November 17, 2024

Campaign Spotlight: Collective, a Marketing Agency, Showcases Itself

Developed in-house by Collective, a New York agency, with assistance from the Concept Farm in New York and Gale Martin Advertising in Woodmere, N.Y., the campaign is aimed at chief marketing officers of Fortune 100 companies, and at executives of advertising agencies and media-buying companies.

All of the ads, which began running this month, are aimed at promoting Collective’s ability to deliver coordinated media buys across television, mobile, tablet and computer screens, formats and devices. Not coincidentally, the campaign’s theme is “Life is but a screen.”

Co-founded in 2005 by Joe Apprendi, a former executive at MediaMind and 24/7 Real Media, Collective helps clients identify markets and the appropriate media to reach them. It also helps them place digital ads, and, on occasion, will create these. It works with Chase, American Express and KFC, among others, as well as with media-buying agencies like ZenithOptimedia, part of the Publicis Groupe, and OMD, part of the Omnicom Media Group unit of the Omnicom Group.
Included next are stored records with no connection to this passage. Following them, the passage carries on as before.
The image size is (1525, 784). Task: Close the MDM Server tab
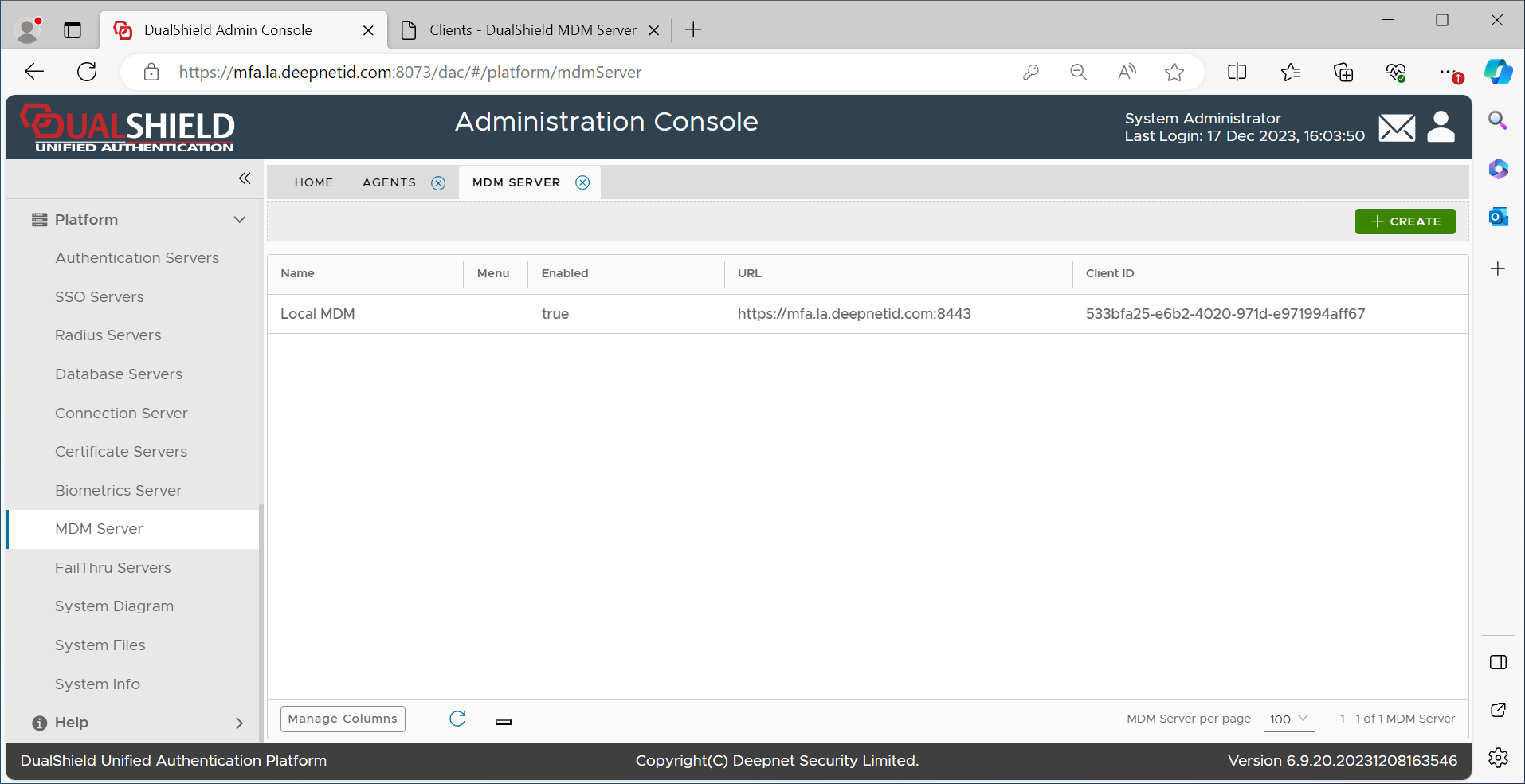582,182
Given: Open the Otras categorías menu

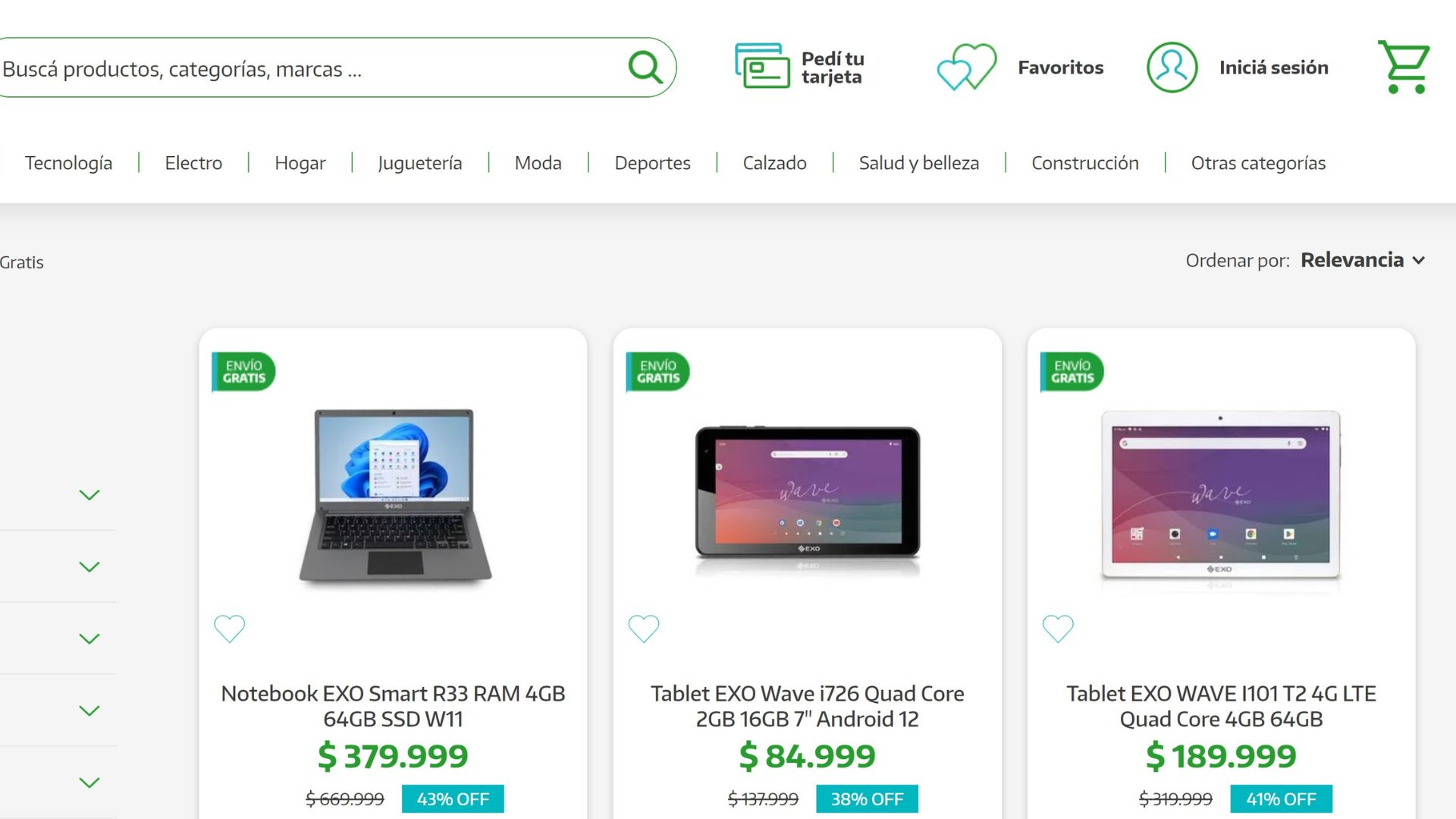Looking at the screenshot, I should [1258, 162].
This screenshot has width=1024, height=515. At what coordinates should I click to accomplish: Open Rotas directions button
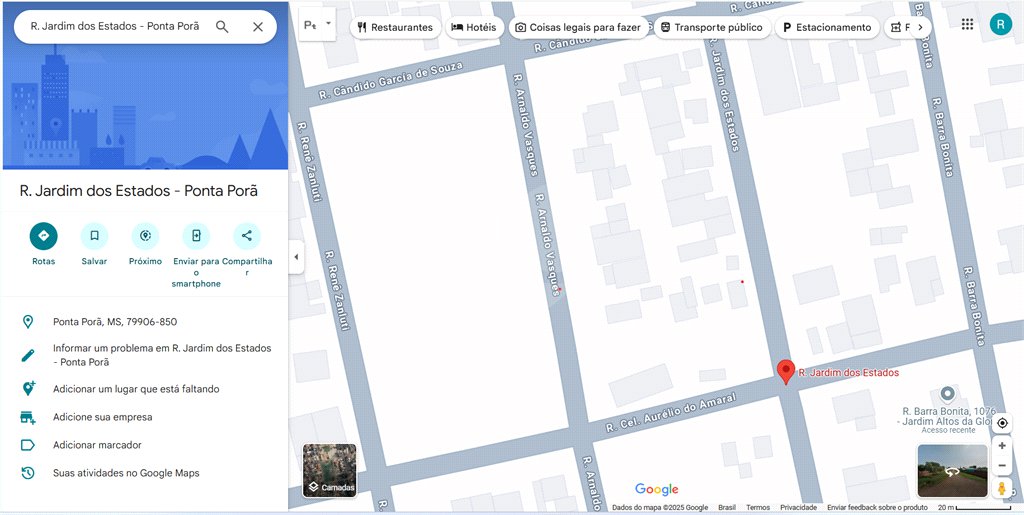click(44, 236)
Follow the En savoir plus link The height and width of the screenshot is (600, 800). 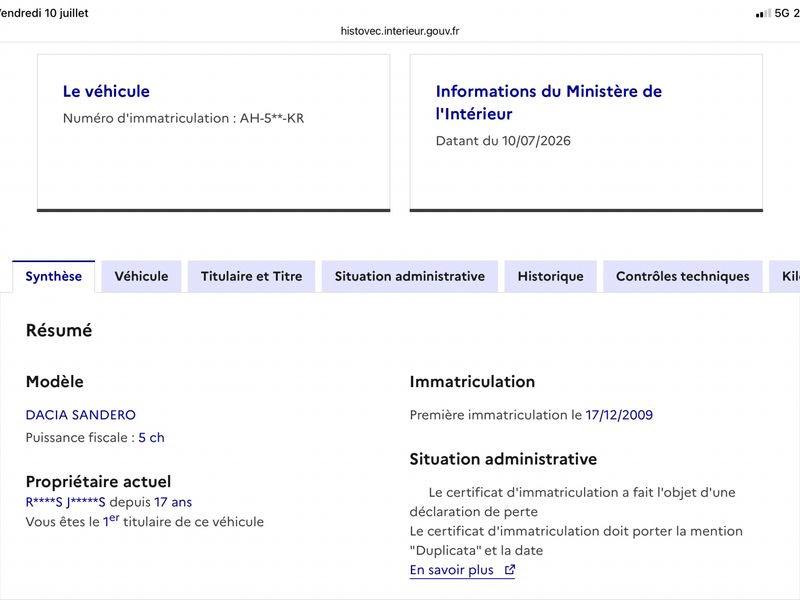[452, 570]
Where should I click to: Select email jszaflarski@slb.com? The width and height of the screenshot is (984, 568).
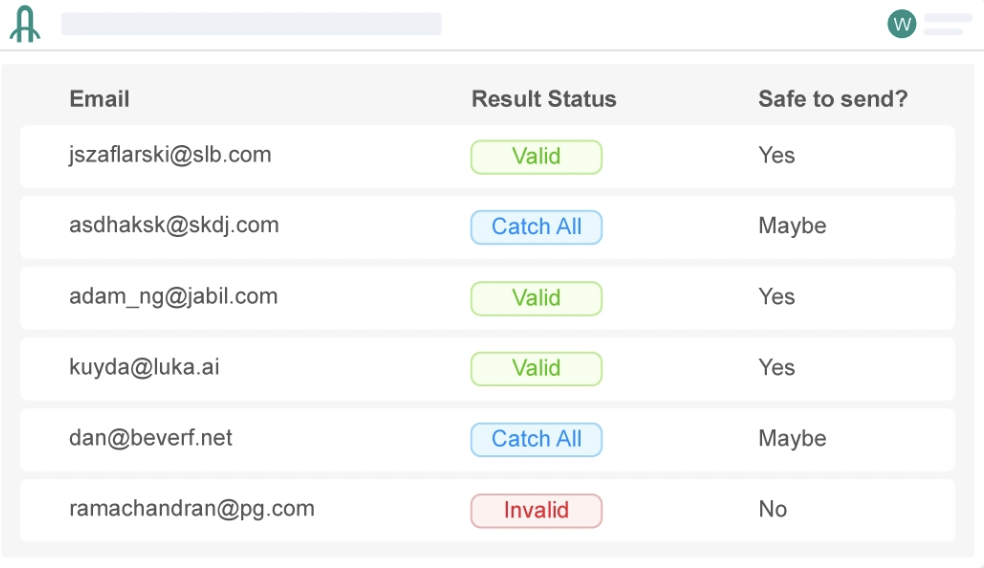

The campaign follows a study released by Collective in March, based on Nielsen data, that found that “advertising reach and frequency opportunities are no longer defined by TV and traditional TV” time categories, like prime time, “but instead are spread across multiple devices and are defined by the consumer’s preferences, even relationships, with each device.”

If advertisers want to reach prospective customers during rush hour, they should remember that customers’ usage of mobile devices peaks during morning commutes, said Ed Dandridge, Collective’s chief marketing officer. He said that from late morning until early afternoon, the screens that are most viewed are on desktop PCs, and this is when online video-viewing is at its peak. In the early evening, during commuting hours, mobile usage spikes again, while from 8 to 11 p.m., TV and tablet screens are both in use, as social media engagement occurs during television viewing.

The study also found that 71 percent of the media-using audience in the United States — a group Collective estimates exceeds 200 million people — consume media on multiple screens. Collective estimates multiscreen users exceed the 81.4 million TV-only users by approximately 2.5 to 1. The study also found that “the largest group of multiscreen users employ three screens, combining TV, online (computer) and smartphone.”

“The clear shift in consumer media behavior to multiscreen is a significant opportunity for brand marketers. Our campaign highlights precisely why consumers now expect marketers to deliver the right ad to them in the right format, on the right device at the right moment,” Mr. Apprendi said.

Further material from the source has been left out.